Oliver Goldsmith was an eighteenth century novelist and poet.
When and Where was he Born?
The date is is disputed but is generally accepted as 10th November 1730, Smith-Hill House, Elphin, Roscommon, Ireland home of his maternal grandparents or Pallas, near Ballymahon, County Longford, where his father was Anglican curate of of Forgney.
Family Background:
Oliver Goldsmith was the son of an Anglo-Irish Clergyman.
Education:
School in Kilkenny West. Trinity College, Dublin. Medical School, Edinburgh.
Timeline of Oliver Goldsmith:
1732: Goldsmith’s father is appointed as the rector of the parish of “Kilkenny West” in County Westmeath, Ireland and the family move there. They live in the parsonage at Lissoy near Athlone.
1747: Death of his father.
1749: Oliver Goldsmith graduates from Trinity College, Dublin. It is recorded that he made no friends there due to his coarse and odd manner. He lived with his mother. This period of his life was set by mishap. His time as a tutor was a disaster and he didn’t manage to go to America because he missed the ship. He went back to Dublin to study law but lost all his money due to gambling.

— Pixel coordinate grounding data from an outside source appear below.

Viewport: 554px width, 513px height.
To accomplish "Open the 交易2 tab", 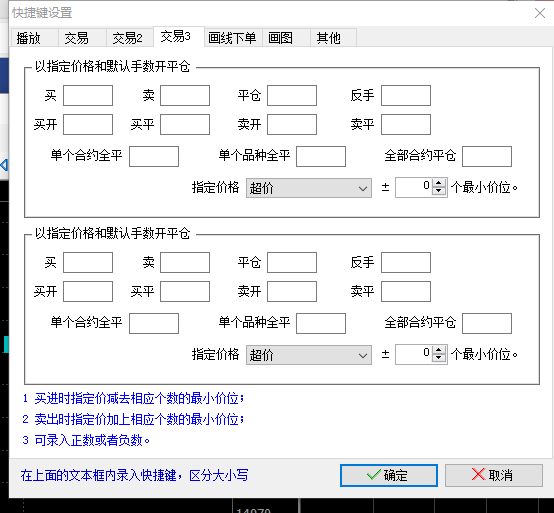I will coord(130,38).
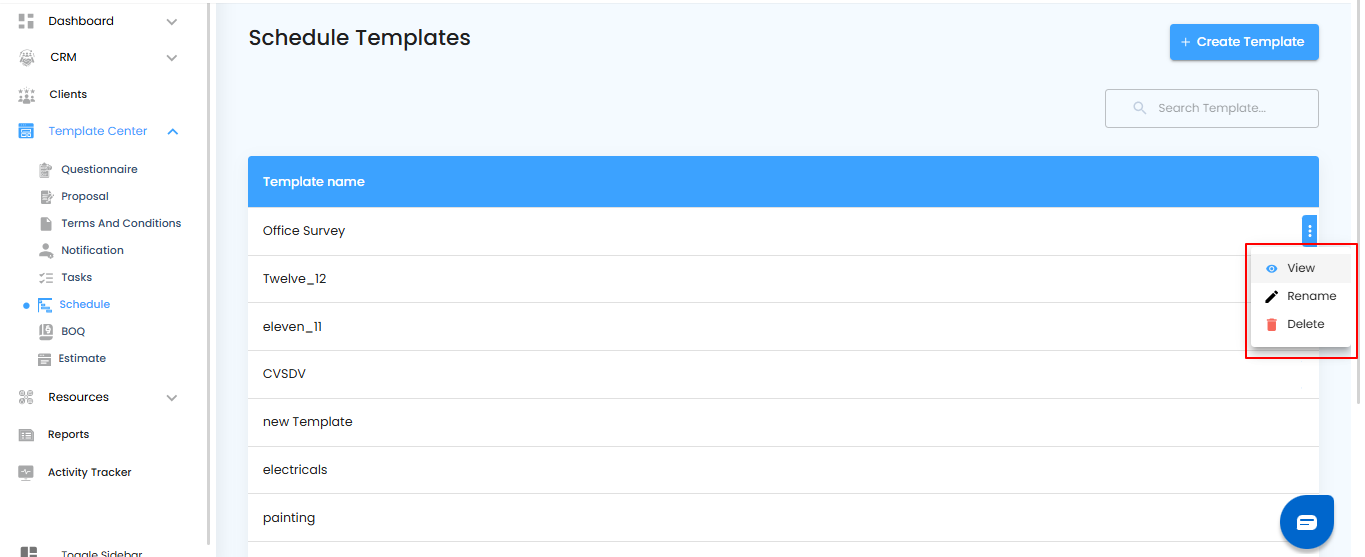This screenshot has height=557, width=1365.
Task: Open the Terms And Conditions link
Action: pos(121,224)

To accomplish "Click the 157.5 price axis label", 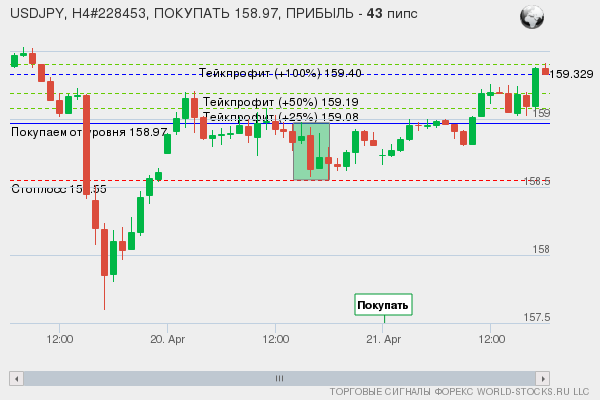I will [x=537, y=318].
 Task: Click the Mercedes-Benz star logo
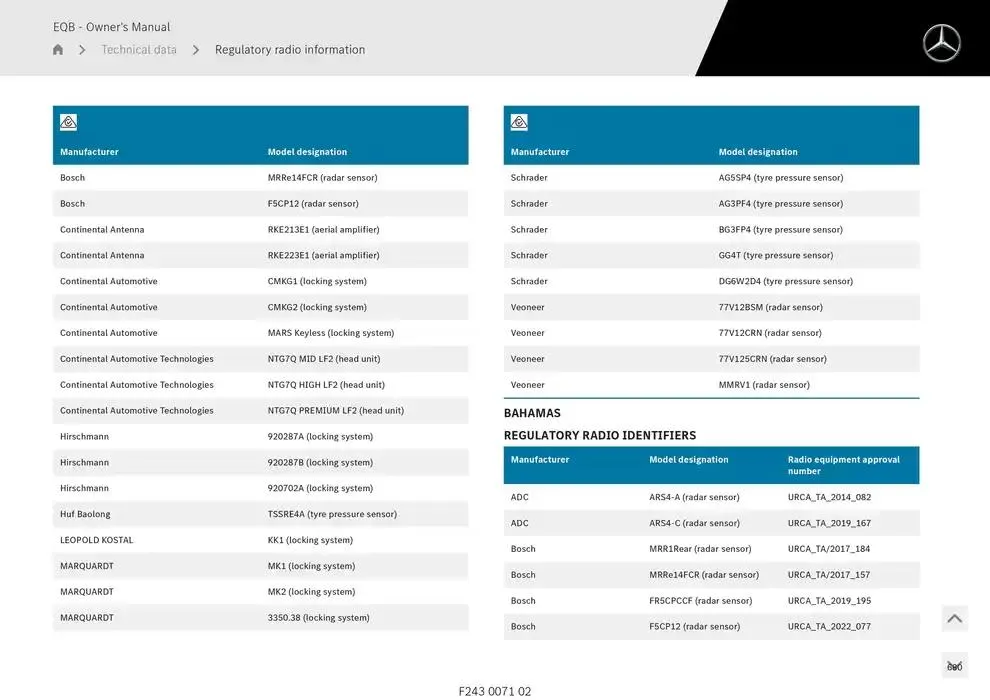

1754: After coming into some money Goldsmith goes to Edinburgh to study medicine, although he rarely attends lectures.
1755: He visits Leiden in Holland and then Switzerland and Northern Italy. He makes a small living by playing his flute.
1756: He returns to England penniless, although he claimed he had earned a Doctor’s degree, In London he translates minor works and writes some small histories and children’s works. His history of Beau Nash earned him some fame and a little money. He is said to have written “The History of Little Goody Two Shoes” from which the famous phrase comes.
1758: He uses the pseudonym “James Willington” for his autobiography of the Huguenot Jean Marteilhe. James was actually a fellow student at Trinity.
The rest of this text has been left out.